• Prompt:
Switch "GUI agent" to "screen navigation agent" wherever it occurs in the lines below, and give all the lines again with nothing else changed.

Source data:
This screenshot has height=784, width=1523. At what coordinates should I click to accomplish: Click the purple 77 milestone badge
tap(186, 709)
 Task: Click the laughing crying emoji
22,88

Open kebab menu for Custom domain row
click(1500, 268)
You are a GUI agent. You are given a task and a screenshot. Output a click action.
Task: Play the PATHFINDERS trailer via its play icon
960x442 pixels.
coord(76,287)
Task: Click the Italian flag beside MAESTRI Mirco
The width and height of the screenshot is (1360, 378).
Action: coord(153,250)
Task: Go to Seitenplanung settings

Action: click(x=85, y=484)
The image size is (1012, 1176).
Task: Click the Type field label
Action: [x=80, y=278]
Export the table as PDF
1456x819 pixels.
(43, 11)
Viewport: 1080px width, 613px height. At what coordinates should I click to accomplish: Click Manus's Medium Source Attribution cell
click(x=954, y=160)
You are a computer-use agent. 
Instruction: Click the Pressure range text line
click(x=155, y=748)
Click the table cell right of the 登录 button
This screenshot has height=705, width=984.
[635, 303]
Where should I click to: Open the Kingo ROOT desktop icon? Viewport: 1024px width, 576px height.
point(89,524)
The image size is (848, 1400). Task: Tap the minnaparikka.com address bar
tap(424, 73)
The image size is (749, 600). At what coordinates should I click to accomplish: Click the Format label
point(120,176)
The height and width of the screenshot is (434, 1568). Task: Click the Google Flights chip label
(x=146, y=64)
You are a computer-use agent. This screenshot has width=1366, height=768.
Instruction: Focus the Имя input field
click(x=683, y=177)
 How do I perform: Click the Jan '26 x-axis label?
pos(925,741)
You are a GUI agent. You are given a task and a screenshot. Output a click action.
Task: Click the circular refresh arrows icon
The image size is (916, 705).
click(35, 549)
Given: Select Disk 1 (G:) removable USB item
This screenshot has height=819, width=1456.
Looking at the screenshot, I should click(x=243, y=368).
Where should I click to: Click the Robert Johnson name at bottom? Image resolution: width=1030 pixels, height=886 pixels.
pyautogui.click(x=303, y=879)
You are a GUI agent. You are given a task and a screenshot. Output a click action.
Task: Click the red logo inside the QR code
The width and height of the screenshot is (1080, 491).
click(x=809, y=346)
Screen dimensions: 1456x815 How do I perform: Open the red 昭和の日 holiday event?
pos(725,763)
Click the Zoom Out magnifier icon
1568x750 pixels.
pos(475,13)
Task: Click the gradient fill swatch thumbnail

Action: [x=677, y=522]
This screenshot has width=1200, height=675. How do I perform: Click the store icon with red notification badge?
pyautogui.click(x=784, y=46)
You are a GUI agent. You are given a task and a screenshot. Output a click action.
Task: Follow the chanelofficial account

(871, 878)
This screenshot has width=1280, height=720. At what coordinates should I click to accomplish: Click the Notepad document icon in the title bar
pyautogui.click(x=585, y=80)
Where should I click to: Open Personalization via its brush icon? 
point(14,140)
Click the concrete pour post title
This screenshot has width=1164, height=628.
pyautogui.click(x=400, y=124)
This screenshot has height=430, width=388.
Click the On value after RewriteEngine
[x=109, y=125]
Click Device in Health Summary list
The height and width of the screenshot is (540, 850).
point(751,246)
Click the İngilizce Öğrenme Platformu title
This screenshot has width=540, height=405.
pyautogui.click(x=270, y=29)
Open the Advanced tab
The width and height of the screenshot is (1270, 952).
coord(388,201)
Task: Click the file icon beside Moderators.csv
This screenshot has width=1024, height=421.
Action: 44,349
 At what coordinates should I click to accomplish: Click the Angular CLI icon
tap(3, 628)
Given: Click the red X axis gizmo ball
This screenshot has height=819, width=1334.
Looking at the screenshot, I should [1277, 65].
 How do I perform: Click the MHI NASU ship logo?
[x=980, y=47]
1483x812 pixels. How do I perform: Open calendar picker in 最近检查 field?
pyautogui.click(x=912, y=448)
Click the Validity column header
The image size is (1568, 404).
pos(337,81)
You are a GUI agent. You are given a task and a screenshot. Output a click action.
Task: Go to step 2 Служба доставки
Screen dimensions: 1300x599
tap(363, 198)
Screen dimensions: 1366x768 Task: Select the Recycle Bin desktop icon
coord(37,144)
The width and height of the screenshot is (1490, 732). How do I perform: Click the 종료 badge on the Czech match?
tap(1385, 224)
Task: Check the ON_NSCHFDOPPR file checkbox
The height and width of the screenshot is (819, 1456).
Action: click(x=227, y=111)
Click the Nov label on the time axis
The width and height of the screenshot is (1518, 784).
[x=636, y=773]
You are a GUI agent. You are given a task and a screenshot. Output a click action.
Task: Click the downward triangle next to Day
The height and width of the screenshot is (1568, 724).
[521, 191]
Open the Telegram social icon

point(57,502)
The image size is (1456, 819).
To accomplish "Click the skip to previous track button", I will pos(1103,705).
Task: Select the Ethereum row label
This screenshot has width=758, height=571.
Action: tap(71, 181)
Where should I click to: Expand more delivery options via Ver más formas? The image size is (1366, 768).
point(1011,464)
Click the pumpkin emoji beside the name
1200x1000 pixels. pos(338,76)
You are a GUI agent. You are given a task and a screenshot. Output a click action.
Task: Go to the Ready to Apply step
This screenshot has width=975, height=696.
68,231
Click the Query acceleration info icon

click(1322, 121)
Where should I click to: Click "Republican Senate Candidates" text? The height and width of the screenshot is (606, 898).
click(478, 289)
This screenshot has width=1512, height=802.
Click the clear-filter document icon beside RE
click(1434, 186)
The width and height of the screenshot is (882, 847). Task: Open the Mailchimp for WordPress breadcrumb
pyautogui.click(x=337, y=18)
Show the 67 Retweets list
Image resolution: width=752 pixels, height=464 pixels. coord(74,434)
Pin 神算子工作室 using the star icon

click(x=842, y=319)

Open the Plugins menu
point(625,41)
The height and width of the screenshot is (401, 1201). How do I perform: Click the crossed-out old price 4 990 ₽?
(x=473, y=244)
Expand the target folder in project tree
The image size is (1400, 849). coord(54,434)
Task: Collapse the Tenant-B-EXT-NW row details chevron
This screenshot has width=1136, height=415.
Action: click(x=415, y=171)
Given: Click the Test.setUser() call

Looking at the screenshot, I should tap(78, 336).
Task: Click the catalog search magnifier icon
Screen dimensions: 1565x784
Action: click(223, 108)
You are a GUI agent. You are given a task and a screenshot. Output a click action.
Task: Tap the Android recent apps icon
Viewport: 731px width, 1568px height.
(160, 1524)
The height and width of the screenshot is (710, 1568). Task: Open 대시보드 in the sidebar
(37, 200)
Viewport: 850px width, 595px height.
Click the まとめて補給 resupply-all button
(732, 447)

• Answer to the problem:
This screenshot has height=784, width=1523. At what coordinates should I click to accomplish: Click the purple 77 milestone badge
tap(186, 709)
 Task: Click the laughing crying emoji
22,88

Open kebab menu for Custom domain row
click(1500, 268)
You are a screen navigation agent. You are given a task and a screenshot. Output a click action.
Task: Play the PATHFINDERS trailer via its play icon
960x442 pixels.
coord(76,287)
Task: Click the Italian flag beside MAESTRI Mirco
The width and height of the screenshot is (1360, 378).
Action: coord(153,250)
Task: Go to Seitenplanung settings

Action: click(x=85, y=484)
The image size is (1012, 1176).
Task: Click the Type field label
Action: [x=80, y=278]
Export the table as PDF
1456x819 pixels.
(43, 11)
Viewport: 1080px width, 613px height. At what coordinates should I click to accomplish: Click Manus's Medium Source Attribution cell
click(x=954, y=160)
You are a computer-use agent. 
Instruction: Click the Pressure range text line
click(x=155, y=748)
Click the table cell right of the 登录 button
This screenshot has height=705, width=984.
[635, 303]
Where should I click to: Open the Kingo ROOT desktop icon? Viewport: 1024px width, 576px height.
point(89,524)
The image size is (848, 1400). Task: Tap the minnaparikka.com address bar
tap(424, 73)
The image size is (749, 600). At what coordinates should I click to accomplish: Click the Format label
point(120,176)
The height and width of the screenshot is (434, 1568). Task: Click the Google Flights chip label
(x=146, y=64)
You are a computer-use agent. This screenshot has width=1366, height=768.
Instruction: Focus the Имя input field
click(x=683, y=177)
 How do I perform: Click the Jan '26 x-axis label?
pos(925,741)
You are a screen navigation agent. You are given a task and a screenshot. Output a click action.
Task: Click the circular refresh arrows icon
The image size is (916, 705).
click(35, 549)
Given: Select Disk 1 (G:) removable USB item
This screenshot has height=819, width=1456.
Looking at the screenshot, I should click(x=243, y=368).
Where should I click to: Click the Robert Johnson name at bottom? Image resolution: width=1030 pixels, height=886 pixels.
pyautogui.click(x=303, y=879)
You are a screen navigation agent. You are given a task and a screenshot. Output a click action.
Task: Click the red logo inside the QR code
The width and height of the screenshot is (1080, 491).
click(x=809, y=346)
Screen dimensions: 1456x815 How do I perform: Open the red 昭和の日 holiday event?
pos(725,763)
Click the Zoom Out magnifier icon
1568x750 pixels.
pos(475,13)
Task: Click the gradient fill swatch thumbnail

Action: [x=677, y=522]
This screenshot has width=1200, height=675. How do I perform: Click the store icon with red notification badge?
pyautogui.click(x=784, y=46)
You are a screen navigation agent. You are given a task and a screenshot. Output a click action.
Task: Follow the chanelofficial account

(871, 878)
This screenshot has width=1280, height=720. At what coordinates should I click to accomplish: Click the Notepad document icon in the title bar
pyautogui.click(x=585, y=80)
Where should I click to: Open Personalization via its brush icon? 
point(14,140)
Click the concrete pour post title
This screenshot has width=1164, height=628.
pyautogui.click(x=400, y=124)
This screenshot has height=430, width=388.
Click the On value after RewriteEngine
[x=109, y=125]
Click Device in Health Summary list
The height and width of the screenshot is (540, 850).
point(751,246)
Click the İngilizce Öğrenme Platformu title
This screenshot has width=540, height=405.
pyautogui.click(x=270, y=29)
Open the Advanced tab
The width and height of the screenshot is (1270, 952).
coord(388,201)
Task: Click the file icon beside Moderators.csv
This screenshot has width=1024, height=421.
Action: 44,349
 At what coordinates should I click to accomplish: Click the Angular CLI icon
tap(3, 628)
Given: Click the red X axis gizmo ball
This screenshot has height=819, width=1334.
Looking at the screenshot, I should [1277, 65].
 How do I perform: Click the MHI NASU ship logo?
[x=980, y=47]
1483x812 pixels. How do I perform: Open calendar picker in 最近检查 field?
pyautogui.click(x=912, y=448)
Click the Validity column header
The image size is (1568, 404).
pos(337,81)
You are a screen navigation agent. You are given a task and a screenshot. Output a click action.
Task: Go to step 2 Служба доставки
Screen dimensions: 1300x599
tap(363, 198)
Screen dimensions: 1366x768 Task: Select the Recycle Bin desktop icon
coord(37,144)
The width and height of the screenshot is (1490, 732). How do I perform: Click the 종료 badge on the Czech match?
tap(1385, 224)
Task: Check the ON_NSCHFDOPPR file checkbox
The height and width of the screenshot is (819, 1456).
Action: click(x=227, y=111)
Click the Nov label on the time axis
The width and height of the screenshot is (1518, 784).
[x=636, y=773]
You are a screen navigation agent. You are given a task and a screenshot. Output a click action.
Task: Click the downward triangle next to Day
The height and width of the screenshot is (1568, 724).
[521, 191]
Open the Telegram social icon

point(57,502)
The image size is (1456, 819).
To accomplish "Click the skip to previous track button", I will pos(1103,705).
Task: Select the Ethereum row label
This screenshot has width=758, height=571.
Action: tap(71, 181)
Where should I click to: Expand more delivery options via Ver más formas? The image size is (1366, 768).
point(1011,464)
Click the pumpkin emoji beside the name
1200x1000 pixels. pos(338,76)
You are a screen navigation agent. You are given a task and a screenshot. Output a click action.
Task: Go to the Ready to Apply step
This screenshot has width=975, height=696.
68,231
Click the Query acceleration info icon

click(1322, 121)
Where should I click to: Click "Republican Senate Candidates" text? The height and width of the screenshot is (606, 898).
click(478, 289)
This screenshot has width=1512, height=802.
Click the clear-filter document icon beside RE
click(1434, 186)
The width and height of the screenshot is (882, 847). Task: Open the Mailchimp for WordPress breadcrumb
pyautogui.click(x=337, y=18)
Show the 67 Retweets list
Image resolution: width=752 pixels, height=464 pixels. coord(74,434)
Pin 神算子工作室 using the star icon

click(x=842, y=319)

Open the Plugins menu
point(625,41)
The height and width of the screenshot is (401, 1201). How do I perform: Click the crossed-out old price 4 990 ₽?
(x=473, y=244)
Expand the target folder in project tree
The image size is (1400, 849). coord(54,434)
Task: Collapse the Tenant-B-EXT-NW row details chevron
This screenshot has width=1136, height=415.
Action: click(x=415, y=171)
Given: Click the Test.setUser() call

Looking at the screenshot, I should tap(78, 336).
Task: Click the catalog search magnifier icon
Screen dimensions: 1565x784
Action: click(223, 108)
You are a screen navigation agent. You are given a task and a screenshot. Output a click action.
Task: Tap the Android recent apps icon
Viewport: 731px width, 1568px height.
(160, 1524)
The height and width of the screenshot is (710, 1568). Task: Open 대시보드 in the sidebar
(37, 200)
Viewport: 850px width, 595px height.
Click the まとめて補給 resupply-all button
(732, 447)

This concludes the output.